[Records from a data collection]
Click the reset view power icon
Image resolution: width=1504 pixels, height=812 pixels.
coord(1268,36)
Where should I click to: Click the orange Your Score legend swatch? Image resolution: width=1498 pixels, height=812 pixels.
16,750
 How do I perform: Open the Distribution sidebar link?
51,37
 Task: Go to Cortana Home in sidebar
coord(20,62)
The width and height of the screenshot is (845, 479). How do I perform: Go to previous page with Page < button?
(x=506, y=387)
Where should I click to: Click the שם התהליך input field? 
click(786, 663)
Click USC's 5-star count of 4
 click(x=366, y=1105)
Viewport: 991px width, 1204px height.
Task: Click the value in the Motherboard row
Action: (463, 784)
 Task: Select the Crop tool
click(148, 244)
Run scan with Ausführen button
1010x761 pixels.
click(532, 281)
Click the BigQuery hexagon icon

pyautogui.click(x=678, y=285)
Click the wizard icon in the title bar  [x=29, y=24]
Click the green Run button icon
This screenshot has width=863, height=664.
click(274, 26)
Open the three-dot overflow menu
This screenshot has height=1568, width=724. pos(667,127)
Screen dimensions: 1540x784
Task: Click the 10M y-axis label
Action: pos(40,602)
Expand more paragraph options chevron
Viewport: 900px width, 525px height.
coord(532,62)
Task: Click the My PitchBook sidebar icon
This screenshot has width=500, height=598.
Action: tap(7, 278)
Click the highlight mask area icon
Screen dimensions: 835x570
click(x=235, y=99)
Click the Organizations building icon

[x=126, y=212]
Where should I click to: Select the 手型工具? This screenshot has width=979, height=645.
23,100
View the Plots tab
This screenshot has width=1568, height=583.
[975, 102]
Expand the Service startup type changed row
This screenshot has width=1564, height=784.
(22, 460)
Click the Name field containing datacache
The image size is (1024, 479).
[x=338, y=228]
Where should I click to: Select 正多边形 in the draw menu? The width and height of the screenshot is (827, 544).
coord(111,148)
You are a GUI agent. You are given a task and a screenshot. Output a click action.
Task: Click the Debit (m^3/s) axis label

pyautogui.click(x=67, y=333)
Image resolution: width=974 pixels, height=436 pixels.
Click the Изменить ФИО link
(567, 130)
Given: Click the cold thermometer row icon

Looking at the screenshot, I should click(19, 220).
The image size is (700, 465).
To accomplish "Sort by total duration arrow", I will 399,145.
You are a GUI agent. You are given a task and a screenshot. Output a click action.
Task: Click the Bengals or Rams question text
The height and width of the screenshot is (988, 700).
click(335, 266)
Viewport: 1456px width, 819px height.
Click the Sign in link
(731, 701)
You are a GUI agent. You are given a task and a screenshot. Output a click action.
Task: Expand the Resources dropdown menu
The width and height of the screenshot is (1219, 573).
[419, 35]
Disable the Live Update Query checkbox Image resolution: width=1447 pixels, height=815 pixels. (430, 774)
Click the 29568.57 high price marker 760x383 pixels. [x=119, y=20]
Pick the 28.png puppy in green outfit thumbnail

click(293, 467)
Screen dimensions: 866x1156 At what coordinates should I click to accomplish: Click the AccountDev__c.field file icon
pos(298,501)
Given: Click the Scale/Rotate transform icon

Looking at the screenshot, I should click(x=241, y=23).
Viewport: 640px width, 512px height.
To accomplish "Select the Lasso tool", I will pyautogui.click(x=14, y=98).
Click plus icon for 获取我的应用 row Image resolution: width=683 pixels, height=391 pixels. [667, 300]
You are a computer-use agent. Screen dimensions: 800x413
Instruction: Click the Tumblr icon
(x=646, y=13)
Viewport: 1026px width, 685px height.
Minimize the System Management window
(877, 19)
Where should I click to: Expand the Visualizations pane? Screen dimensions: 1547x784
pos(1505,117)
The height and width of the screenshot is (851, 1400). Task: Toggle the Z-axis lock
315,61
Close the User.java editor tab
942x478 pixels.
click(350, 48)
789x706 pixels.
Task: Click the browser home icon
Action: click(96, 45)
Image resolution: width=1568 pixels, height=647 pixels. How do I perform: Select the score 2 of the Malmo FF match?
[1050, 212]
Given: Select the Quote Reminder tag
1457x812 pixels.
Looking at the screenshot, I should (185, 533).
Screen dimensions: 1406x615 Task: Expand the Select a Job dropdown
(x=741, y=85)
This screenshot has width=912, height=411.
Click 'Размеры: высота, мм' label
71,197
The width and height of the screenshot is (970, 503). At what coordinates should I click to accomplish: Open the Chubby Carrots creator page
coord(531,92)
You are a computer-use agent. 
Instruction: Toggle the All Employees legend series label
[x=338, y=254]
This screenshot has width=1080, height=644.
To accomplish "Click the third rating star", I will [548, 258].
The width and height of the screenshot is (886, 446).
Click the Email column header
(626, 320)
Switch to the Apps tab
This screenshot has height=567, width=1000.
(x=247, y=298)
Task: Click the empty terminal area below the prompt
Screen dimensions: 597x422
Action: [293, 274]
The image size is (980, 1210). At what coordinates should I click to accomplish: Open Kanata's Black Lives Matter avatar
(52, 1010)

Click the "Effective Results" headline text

Problem requirements –
All that is wanted is a faithful reproduction of the line above with "The height and width of the screenshot is (988, 700).", the line with "Click the 29568.57", and every line in between.

Response area –
The height and width of the screenshot is (988, 700).
click(335, 266)
Viewport: 1456px width, 819px height.
Click the Sign in link
(731, 701)
You are a GUI agent. You are given a task and a screenshot. Output a click action.
Task: Expand the Resources dropdown menu
The width and height of the screenshot is (1219, 573).
[419, 35]
Disable the Live Update Query checkbox Image resolution: width=1447 pixels, height=815 pixels. (430, 774)
Click the 29568.57 high price marker 760x383 pixels. [x=119, y=20]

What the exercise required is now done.